Set problem: Rewrite the lines below as a numbered list, skipping blank lines, taking everything from the line containing "The image size is (637, 399)." down to the line containing "The width and height of the screenshot is (492, 691).", both included, and nothing else.

[Source data]
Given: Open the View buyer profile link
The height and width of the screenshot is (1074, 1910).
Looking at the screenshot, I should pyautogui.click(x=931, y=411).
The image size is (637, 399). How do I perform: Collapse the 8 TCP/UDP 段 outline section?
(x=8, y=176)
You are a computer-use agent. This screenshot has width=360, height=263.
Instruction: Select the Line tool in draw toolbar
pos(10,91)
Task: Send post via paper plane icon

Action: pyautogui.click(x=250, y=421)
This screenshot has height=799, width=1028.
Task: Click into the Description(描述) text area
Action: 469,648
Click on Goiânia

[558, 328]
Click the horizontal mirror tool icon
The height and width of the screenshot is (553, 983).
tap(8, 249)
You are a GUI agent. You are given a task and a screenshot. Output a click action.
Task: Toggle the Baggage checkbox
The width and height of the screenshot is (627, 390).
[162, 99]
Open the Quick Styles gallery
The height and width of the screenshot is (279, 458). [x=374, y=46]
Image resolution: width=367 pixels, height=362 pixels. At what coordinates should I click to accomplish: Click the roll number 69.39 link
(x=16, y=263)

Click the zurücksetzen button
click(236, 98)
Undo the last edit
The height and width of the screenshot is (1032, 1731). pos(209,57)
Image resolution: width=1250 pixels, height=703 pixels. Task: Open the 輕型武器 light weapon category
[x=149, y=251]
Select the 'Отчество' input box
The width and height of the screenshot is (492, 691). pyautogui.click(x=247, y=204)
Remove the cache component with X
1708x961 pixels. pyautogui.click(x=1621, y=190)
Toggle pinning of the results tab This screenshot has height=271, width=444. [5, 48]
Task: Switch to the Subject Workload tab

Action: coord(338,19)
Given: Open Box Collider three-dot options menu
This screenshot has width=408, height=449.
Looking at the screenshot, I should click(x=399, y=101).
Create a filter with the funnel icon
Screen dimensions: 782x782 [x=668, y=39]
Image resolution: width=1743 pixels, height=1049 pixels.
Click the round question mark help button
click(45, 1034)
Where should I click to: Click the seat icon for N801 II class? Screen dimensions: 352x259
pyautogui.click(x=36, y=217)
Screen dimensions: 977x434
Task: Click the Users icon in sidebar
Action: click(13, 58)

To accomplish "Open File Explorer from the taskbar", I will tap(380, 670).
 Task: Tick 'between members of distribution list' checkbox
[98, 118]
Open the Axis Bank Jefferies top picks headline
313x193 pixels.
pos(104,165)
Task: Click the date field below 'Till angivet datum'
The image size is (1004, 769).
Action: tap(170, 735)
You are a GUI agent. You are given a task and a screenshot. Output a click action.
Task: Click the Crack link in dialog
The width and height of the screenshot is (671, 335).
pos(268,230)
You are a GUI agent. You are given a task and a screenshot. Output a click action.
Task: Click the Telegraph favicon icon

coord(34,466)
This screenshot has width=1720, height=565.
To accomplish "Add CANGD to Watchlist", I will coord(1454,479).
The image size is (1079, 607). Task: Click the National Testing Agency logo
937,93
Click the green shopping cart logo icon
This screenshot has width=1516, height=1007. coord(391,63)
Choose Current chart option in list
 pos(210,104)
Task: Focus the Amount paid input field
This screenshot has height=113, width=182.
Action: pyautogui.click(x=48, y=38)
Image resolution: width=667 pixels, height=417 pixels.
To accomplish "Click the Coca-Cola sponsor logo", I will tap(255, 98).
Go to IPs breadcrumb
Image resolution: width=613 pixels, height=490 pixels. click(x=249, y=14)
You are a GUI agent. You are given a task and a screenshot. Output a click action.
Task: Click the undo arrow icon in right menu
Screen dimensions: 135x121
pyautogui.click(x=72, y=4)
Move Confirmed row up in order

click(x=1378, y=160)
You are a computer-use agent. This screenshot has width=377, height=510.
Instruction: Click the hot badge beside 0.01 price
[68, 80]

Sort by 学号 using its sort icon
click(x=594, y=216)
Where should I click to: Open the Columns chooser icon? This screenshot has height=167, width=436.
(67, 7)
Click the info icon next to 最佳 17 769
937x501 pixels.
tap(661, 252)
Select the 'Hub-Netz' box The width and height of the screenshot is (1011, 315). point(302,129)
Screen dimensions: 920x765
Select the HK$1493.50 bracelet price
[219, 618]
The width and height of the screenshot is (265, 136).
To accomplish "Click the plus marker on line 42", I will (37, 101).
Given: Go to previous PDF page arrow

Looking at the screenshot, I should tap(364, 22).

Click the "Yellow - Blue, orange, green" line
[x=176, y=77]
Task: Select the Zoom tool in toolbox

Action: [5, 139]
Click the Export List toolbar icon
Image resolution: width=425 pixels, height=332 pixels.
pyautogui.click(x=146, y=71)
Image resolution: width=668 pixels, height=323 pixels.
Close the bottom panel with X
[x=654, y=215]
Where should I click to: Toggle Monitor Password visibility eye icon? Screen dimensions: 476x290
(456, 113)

The result:
1. The image size is (637, 399). How do I perform: Collapse the 8 TCP/UDP 段 outline section?
2. (x=8, y=176)
3. You are a computer-use agent. This screenshot has width=360, height=263.
4. Instruction: Select the Line tool in draw toolbar
5. pos(10,91)
6. Task: Send post via paper plane icon
7. Action: pyautogui.click(x=250, y=421)
8. This screenshot has height=799, width=1028.
9. Task: Click into the Description(描述) text area
10. Action: 469,648
11. Click on Goiânia
12. [558, 328]
13. Click the horizontal mirror tool icon
14. The height and width of the screenshot is (553, 983).
15. tap(8, 249)
16. You are a GUI agent. You are given a task and a screenshot. Output a click action.
17. Task: Toggle the Baggage checkbox
18. The width and height of the screenshot is (627, 390).
19. [162, 99]
20. Open the Quick Styles gallery
21. The height and width of the screenshot is (279, 458). [x=374, y=46]
22. Image resolution: width=367 pixels, height=362 pixels. At what coordinates should I click to accomplish: Click the roll number 69.39 link
23. (x=16, y=263)
24. Click the zurücksetzen button
25. click(236, 98)
26. Undo the last edit
27. The height and width of the screenshot is (1032, 1731). pos(209,57)
28. Image resolution: width=1250 pixels, height=703 pixels. Task: Open the 輕型武器 light weapon category
29. [x=149, y=251]
30. Select the 'Отчество' input box
31. The width and height of the screenshot is (492, 691). pyautogui.click(x=247, y=204)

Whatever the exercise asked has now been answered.